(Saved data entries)
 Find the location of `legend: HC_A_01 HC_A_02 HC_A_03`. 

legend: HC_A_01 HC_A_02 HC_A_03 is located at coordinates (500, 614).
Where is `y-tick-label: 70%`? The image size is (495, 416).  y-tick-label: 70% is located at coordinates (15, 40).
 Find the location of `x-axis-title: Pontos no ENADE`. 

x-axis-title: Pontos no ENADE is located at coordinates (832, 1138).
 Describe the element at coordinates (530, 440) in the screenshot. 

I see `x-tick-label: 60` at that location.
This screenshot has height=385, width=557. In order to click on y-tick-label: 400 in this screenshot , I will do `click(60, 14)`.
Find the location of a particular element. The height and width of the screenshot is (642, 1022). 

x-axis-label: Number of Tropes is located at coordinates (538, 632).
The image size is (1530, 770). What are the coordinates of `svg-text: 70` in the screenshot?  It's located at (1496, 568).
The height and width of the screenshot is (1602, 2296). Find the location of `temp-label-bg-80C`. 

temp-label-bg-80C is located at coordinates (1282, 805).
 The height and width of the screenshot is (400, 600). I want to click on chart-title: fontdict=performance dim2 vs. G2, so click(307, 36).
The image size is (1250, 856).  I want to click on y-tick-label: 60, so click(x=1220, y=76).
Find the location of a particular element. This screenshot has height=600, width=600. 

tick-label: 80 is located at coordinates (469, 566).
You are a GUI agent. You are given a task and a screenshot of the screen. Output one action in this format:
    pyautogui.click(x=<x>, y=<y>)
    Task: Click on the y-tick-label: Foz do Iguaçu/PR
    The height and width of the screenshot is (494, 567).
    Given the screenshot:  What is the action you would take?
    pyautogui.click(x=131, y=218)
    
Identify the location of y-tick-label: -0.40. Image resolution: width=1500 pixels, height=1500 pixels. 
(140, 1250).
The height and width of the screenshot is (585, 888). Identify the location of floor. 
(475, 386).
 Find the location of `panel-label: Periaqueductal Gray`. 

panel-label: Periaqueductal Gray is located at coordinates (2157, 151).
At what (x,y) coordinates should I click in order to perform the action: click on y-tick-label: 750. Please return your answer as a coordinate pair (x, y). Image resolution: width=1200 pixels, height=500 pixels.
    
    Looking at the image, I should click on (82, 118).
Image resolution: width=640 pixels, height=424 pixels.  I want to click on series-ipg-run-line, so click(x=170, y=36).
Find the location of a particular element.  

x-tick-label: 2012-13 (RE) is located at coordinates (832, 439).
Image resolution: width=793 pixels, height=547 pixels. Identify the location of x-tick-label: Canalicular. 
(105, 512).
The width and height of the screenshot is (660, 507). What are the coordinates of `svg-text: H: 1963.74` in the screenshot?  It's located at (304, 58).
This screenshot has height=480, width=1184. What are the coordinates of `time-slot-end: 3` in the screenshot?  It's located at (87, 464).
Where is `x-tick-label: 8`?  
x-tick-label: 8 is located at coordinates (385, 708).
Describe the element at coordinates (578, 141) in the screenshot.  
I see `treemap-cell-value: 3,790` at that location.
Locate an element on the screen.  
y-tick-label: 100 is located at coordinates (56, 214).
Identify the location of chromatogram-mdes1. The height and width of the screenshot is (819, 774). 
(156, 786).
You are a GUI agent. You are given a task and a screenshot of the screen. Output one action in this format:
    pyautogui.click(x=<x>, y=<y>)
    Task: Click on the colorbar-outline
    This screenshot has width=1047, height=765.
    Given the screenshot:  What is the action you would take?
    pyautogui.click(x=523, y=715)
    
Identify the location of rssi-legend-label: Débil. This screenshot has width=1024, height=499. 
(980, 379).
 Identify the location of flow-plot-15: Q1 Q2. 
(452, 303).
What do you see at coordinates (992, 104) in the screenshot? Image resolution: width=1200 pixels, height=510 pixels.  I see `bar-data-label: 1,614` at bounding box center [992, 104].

▸ Task to carry out: Edit the items above so that every "GUI agent" becomes "screen assistant", leaving everything else unchanged.

▸ Result for this task:
 Find the location of `legend: HC_A_01 HC_A_02 HC_A_03`. 

legend: HC_A_01 HC_A_02 HC_A_03 is located at coordinates (500, 614).
Where is `y-tick-label: 70%`? The image size is (495, 416).  y-tick-label: 70% is located at coordinates (15, 40).
 Find the location of `x-axis-title: Pontos no ENADE`. 

x-axis-title: Pontos no ENADE is located at coordinates (832, 1138).
 Describe the element at coordinates (530, 440) in the screenshot. 

I see `x-tick-label: 60` at that location.
This screenshot has height=385, width=557. In order to click on y-tick-label: 400 in this screenshot , I will do `click(60, 14)`.
Find the location of a particular element. The height and width of the screenshot is (642, 1022). 

x-axis-label: Number of Tropes is located at coordinates (538, 632).
The image size is (1530, 770). What are the coordinates of `svg-text: 70` in the screenshot?  It's located at (1496, 568).
The height and width of the screenshot is (1602, 2296). Find the location of `temp-label-bg-80C`. 

temp-label-bg-80C is located at coordinates (1282, 805).
 The height and width of the screenshot is (400, 600). I want to click on chart-title: fontdict=performance dim2 vs. G2, so click(307, 36).
The image size is (1250, 856).  I want to click on y-tick-label: 60, so click(x=1220, y=76).
Find the location of a particular element. This screenshot has height=600, width=600. 

tick-label: 80 is located at coordinates (469, 566).
You are a screen assistant. You are given a task and a screenshot of the screen. Output one action in this format:
    pyautogui.click(x=<x>, y=<y>)
    Task: Click on the y-tick-label: Foz do Iguaçu/PR
    The height and width of the screenshot is (494, 567).
    Given the screenshot:  What is the action you would take?
    pyautogui.click(x=131, y=218)
    
Identify the location of y-tick-label: -0.40. Image resolution: width=1500 pixels, height=1500 pixels. 
(140, 1250).
The height and width of the screenshot is (585, 888). Identify the location of floor. 
(475, 386).
 Find the location of `panel-label: Periaqueductal Gray`. 

panel-label: Periaqueductal Gray is located at coordinates (2157, 151).
At what (x,y) coordinates should I click in order to perform the action: click on y-tick-label: 750. Please return your answer as a coordinate pair (x, y). Image resolution: width=1200 pixels, height=500 pixels.
    
    Looking at the image, I should click on (82, 118).
Image resolution: width=640 pixels, height=424 pixels.  I want to click on series-ipg-run-line, so click(x=170, y=36).
Find the location of a particular element.  

x-tick-label: 2012-13 (RE) is located at coordinates (832, 439).
Image resolution: width=793 pixels, height=547 pixels. Identify the location of x-tick-label: Canalicular. 
(105, 512).
The width and height of the screenshot is (660, 507). What are the coordinates of `svg-text: H: 1963.74` in the screenshot?  It's located at (304, 58).
This screenshot has height=480, width=1184. What are the coordinates of `time-slot-end: 3` in the screenshot?  It's located at (87, 464).
Where is `x-tick-label: 8`?  
x-tick-label: 8 is located at coordinates (385, 708).
Describe the element at coordinates (578, 141) in the screenshot.  
I see `treemap-cell-value: 3,790` at that location.
Locate an element on the screen.  
y-tick-label: 100 is located at coordinates (56, 214).
Identify the location of chromatogram-mdes1. The height and width of the screenshot is (819, 774). 
(156, 786).
You are a screen assistant. You are given a task and a screenshot of the screen. Output one action in this format:
    pyautogui.click(x=<x>, y=<y>)
    Task: Click on the colorbar-outline
    This screenshot has width=1047, height=765.
    Given the screenshot:  What is the action you would take?
    pyautogui.click(x=523, y=715)
    
Identify the location of rssi-legend-label: Débil. This screenshot has width=1024, height=499. 
(980, 379).
 Identify the location of flow-plot-15: Q1 Q2. 
(452, 303).
What do you see at coordinates (992, 104) in the screenshot? Image resolution: width=1200 pixels, height=510 pixels.  I see `bar-data-label: 1,614` at bounding box center [992, 104].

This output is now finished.